Ever heard of the LinkedIn Post Inspector? When you add a link to your LinkedIn post, you may notice that most of the time, a preview shows up, converting the link to a preview card with a thumbnail image, the title, and sometimes even a short description.
As someone posting the link, you’d want to make sure the link preview has the most up-to-date information. If you are the author of the linked content, you probably want to make sure the thumbnail has updated to its newest version, along with the rest of the metadata (data about data).
This blog post will teach you how to make LinkedIn “re-crawl” through your webpage’s metadata to collect the most updated information to publish on the link previews by utilizing LinkedIn Post Inspector. It will also help you improve the metadata by identifying missing data to create better link previews.
I wrote a tutorial on how to update Twitter Cards using the Twitter Validator Tool a little while ago. This post is essentially the LinkedIn equivalent of it, utilizing the LinkedIn Post Inspector tool.
How to use the LinkedIn Post Inspector
You would begin by entering the link you want to generate (or check) the link preview for in the LinkedIn Post Inspector. This action will prompt the Post Inspector to crawl (or re-crawl) through the webpage for metadata to generate the link preview. Once the metadata is collected, the link preview will show up with the updated information no matter who posts the link on LinkedIn.
It’s super simple:
- Go to: https://www.linkedin.com/post-inspector/
- Enter link URL into the box, and click “Inspect”
That’s it! Your link preview should populate with the (updated) metadata when you try to post the link on LinkedIn!

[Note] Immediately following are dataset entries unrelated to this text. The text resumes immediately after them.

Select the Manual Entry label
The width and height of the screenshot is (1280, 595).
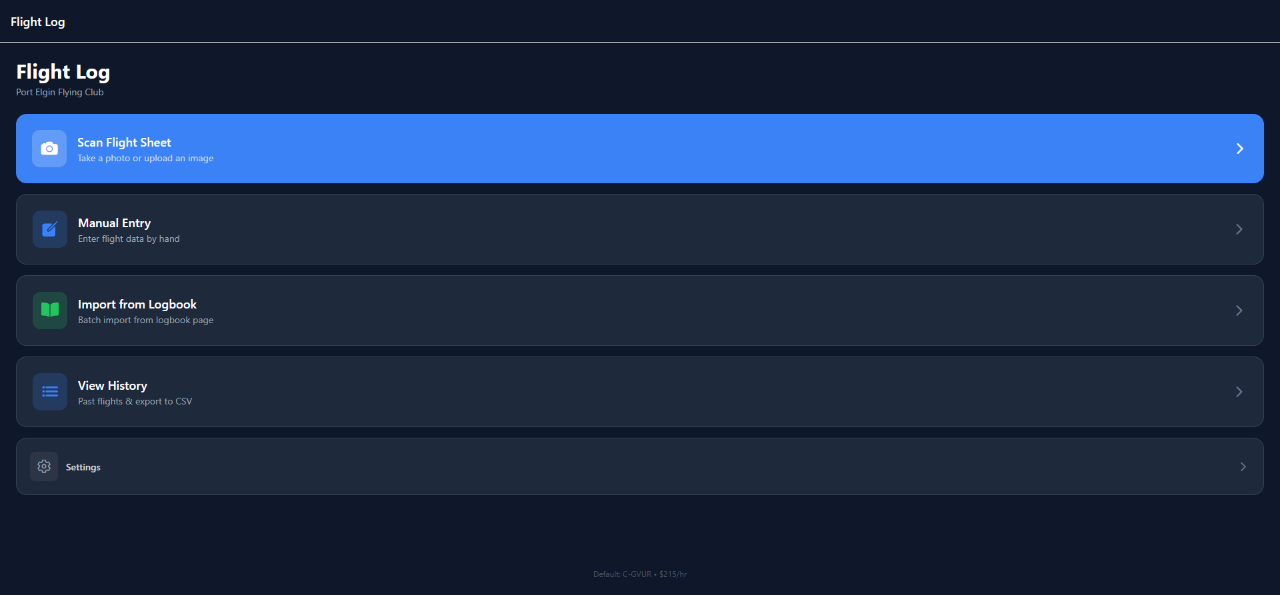coord(114,223)
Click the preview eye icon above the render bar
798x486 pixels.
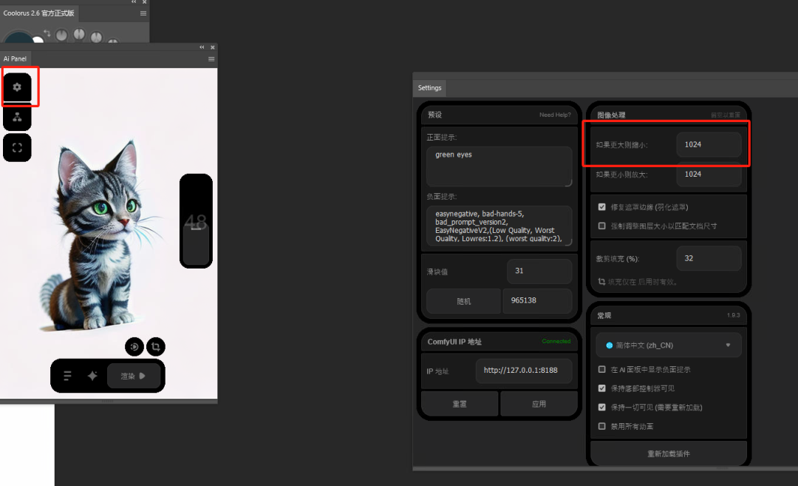click(134, 346)
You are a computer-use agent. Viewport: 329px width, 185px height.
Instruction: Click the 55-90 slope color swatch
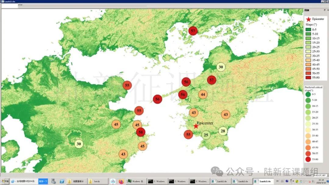pos(308,77)
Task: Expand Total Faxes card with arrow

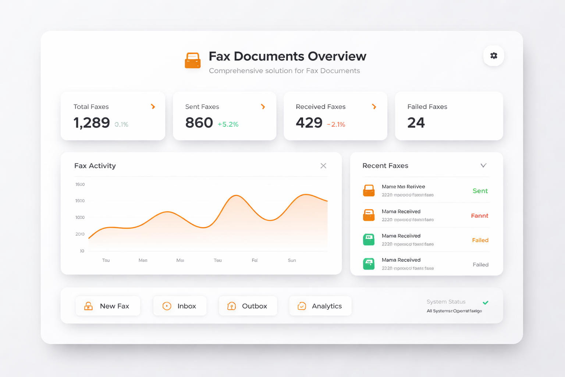Action: pos(153,107)
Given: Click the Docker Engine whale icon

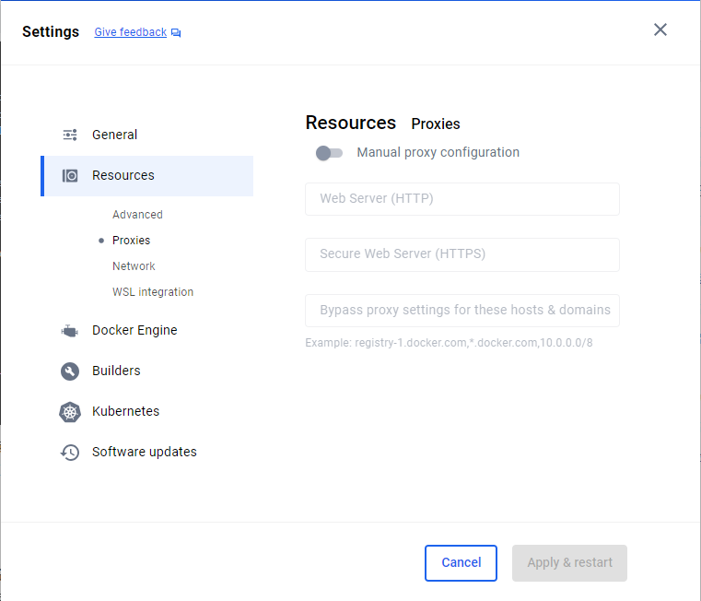Looking at the screenshot, I should (70, 331).
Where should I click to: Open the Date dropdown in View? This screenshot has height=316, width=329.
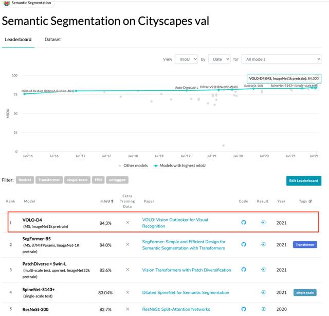click(x=220, y=59)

LinkedIn Post Inspector Tool in action
Here’s an example of a LinkedIn post I recently made with a link preview (I was going to embed the post, but it came out terribly, so please accept a screenshot):
The link was to https://awsfornonengineers.com, a landing page I created for my new book published with Manning Publications, “AWS for Non-Engineers.“
The link preview for the above link has:
- Title: AWS for Non-Engineers | Hiroko Nishimura
- Image: the thumbnail image
- URL: https://awsfornonengineers.com
When I plug the URL into the LinkedIn Post Inspector tool, I get the following page: https://www.linkedin.com/post-inspector/inspect/https:%2F%2Fawsfornonengineers.com
This page provides me with loads of information (metadata) that the Post Inspector tool scraped from my landing page, as well as the URL information (like fetched URL and canonical URL), and when the data was last scraped.

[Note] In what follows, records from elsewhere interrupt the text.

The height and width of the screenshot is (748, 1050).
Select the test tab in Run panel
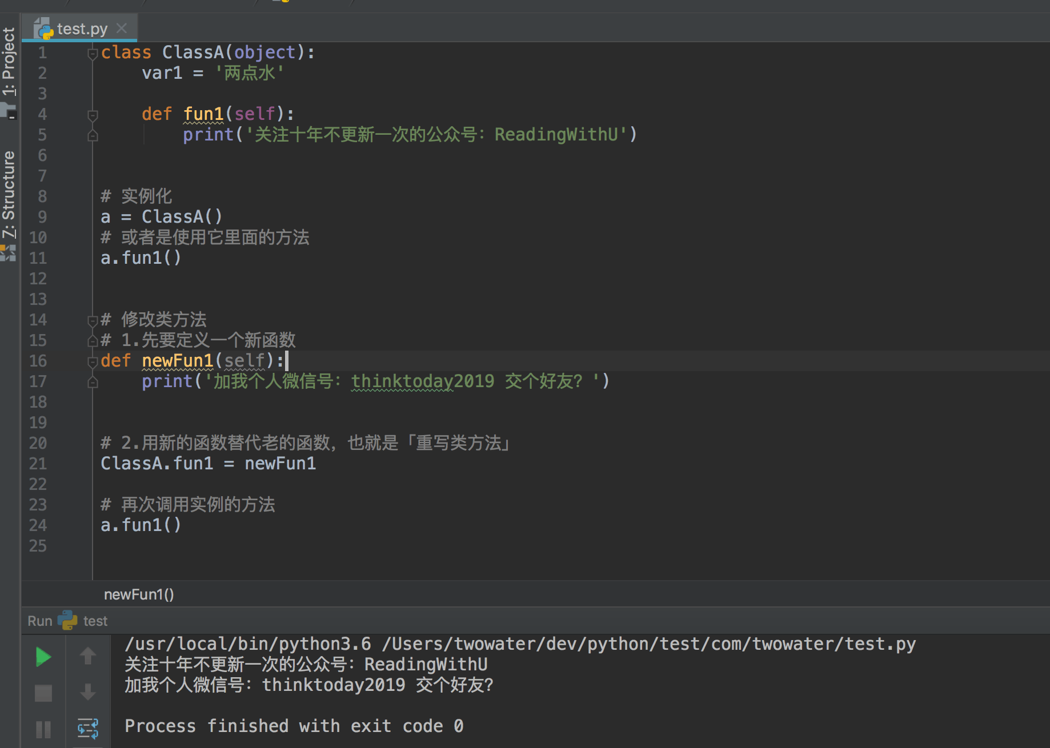[x=95, y=621]
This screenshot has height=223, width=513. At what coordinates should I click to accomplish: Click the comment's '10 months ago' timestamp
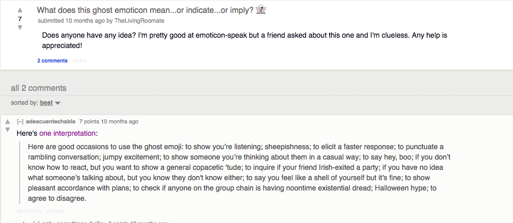click(119, 122)
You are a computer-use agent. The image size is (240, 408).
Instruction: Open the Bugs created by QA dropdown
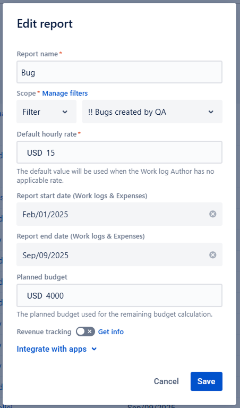point(152,112)
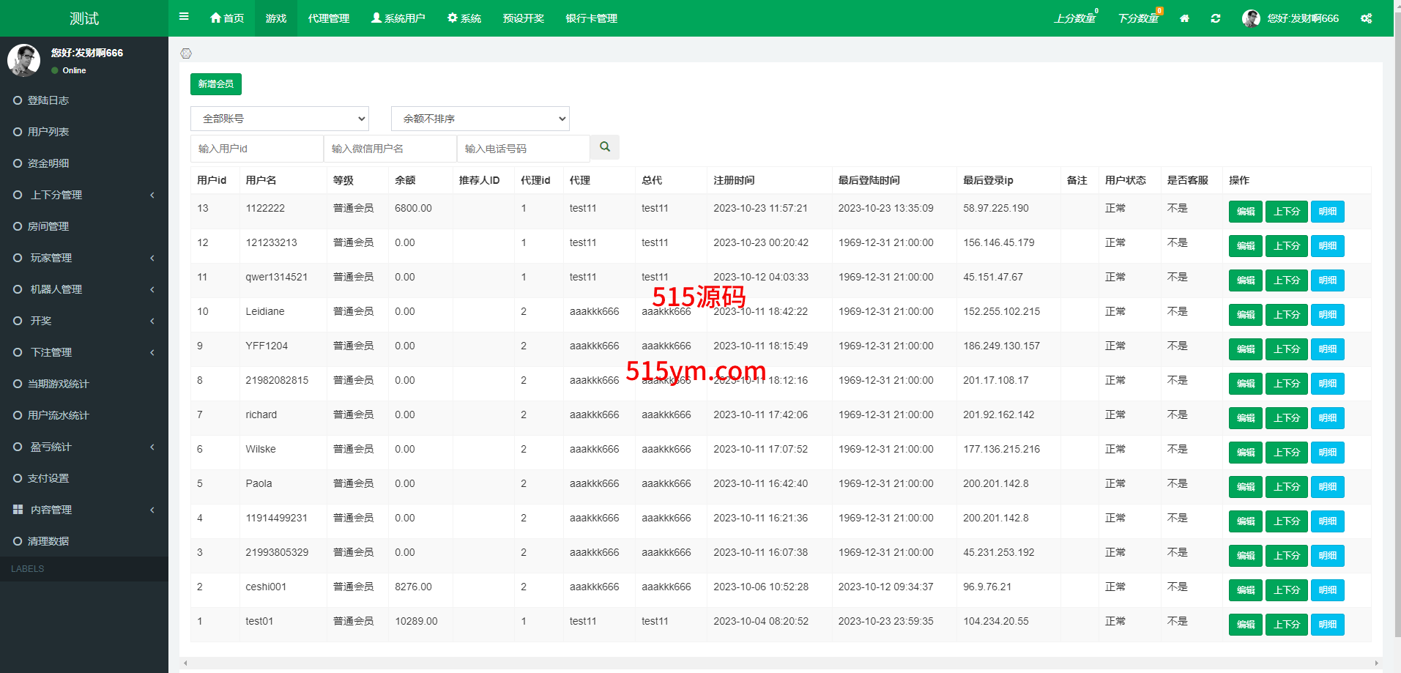The width and height of the screenshot is (1401, 673).
Task: Click 编辑 for user 1122222
Action: pos(1245,212)
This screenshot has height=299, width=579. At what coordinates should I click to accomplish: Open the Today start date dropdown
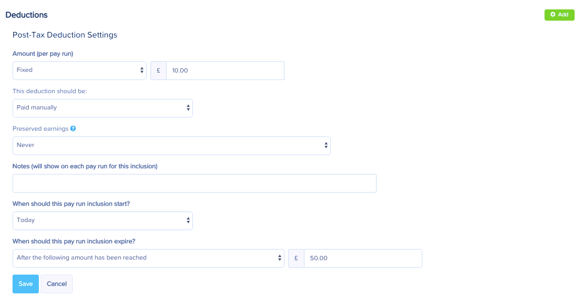(x=103, y=220)
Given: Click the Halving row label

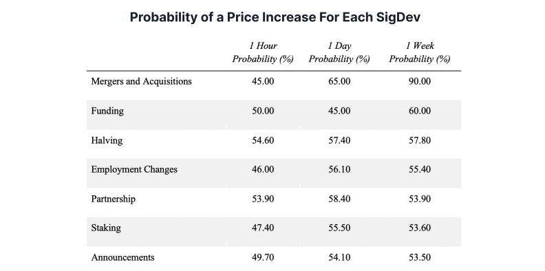Looking at the screenshot, I should pyautogui.click(x=107, y=141).
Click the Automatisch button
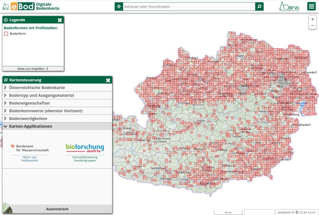Screen dimensions: 319x215 coord(57,209)
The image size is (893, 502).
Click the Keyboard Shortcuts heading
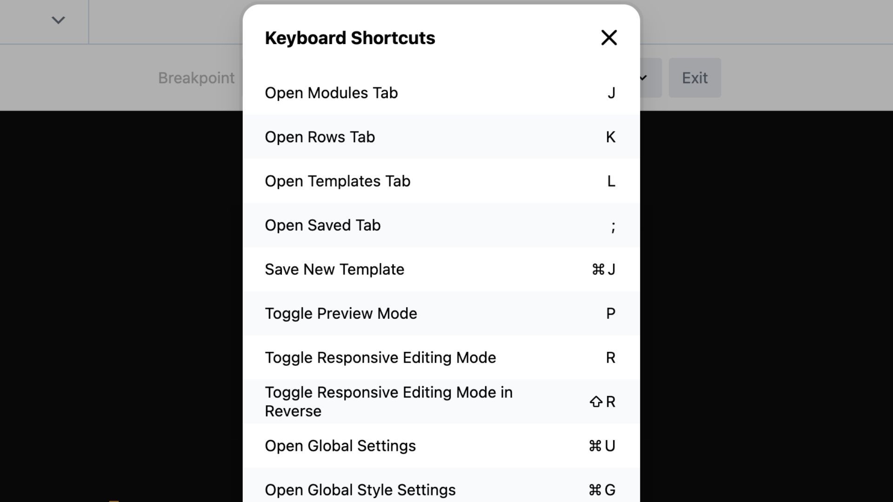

As the author of the webpage, the last section of the page, labeled “Metadata that we gathered about this page” will be the most useful in creating better link previews.
Here’s a screenshot of my landing page’s metadata:
- Title: AWS for Non-Engineers | Hiroko Nishimura
- Type: Article
- Image: https://awsfornonengineers.com/assets/images/share.jpg?v=883a0dd9
- Description: Fundamentals of Amazon Web Services for complete beginners in an engaging, friendly book from AWS Hero known for “Introduction to AWS for Non-Engineers” courses with LinkedIn Learning
- Author: No author found
- Publish date: No publication date found
When you click on the property (“Title,” “Image,” “Description,” etc.) in the table, the right column will explain how the LinkedIn Post Inspector tool pulled the metadata from your webpage.
For example, with my landing page’s “Description,” the tool pulled the data from the Open Graph tag on the page, and also told me how I can edit the text to have the description I desire. (I would update the metadata tag for the og:description in the page’s <head> section, as described.)
I wrote a bit about Open Graph in the Twitter Card tutorial:
When I reviewed the metadata, I noticed that I didn’t have an “Author” specified. I updated my webpage to have the author specified by creating the meta tag property “author,” and entering my name (Hiroko Nishimura) as the value.
Then, I re-ran the LinkedIn Post Inspector to have it re-scrape the information from the landing page. This was the result:
Utilizing the LinkedIn Post Inspector
According to the LinkedIn Post Inspector tool, there are three main ways you can use the tool:
- Discover how to optimize your linked content for better engagement on LinkedIn by identifying missing data to generate better link previews
- Refresh the data they have about your webpage by re-scraping the webpage for updated metadata after you updated your content
- Debug issues by learning how LinkedIn extracts your linked content’s metadata
In the above section, we demonstrated how I utilized the tool to do all three things: learning what data the webpage had available, refreshing the metadata, and adding missing information by following the tool’s directions.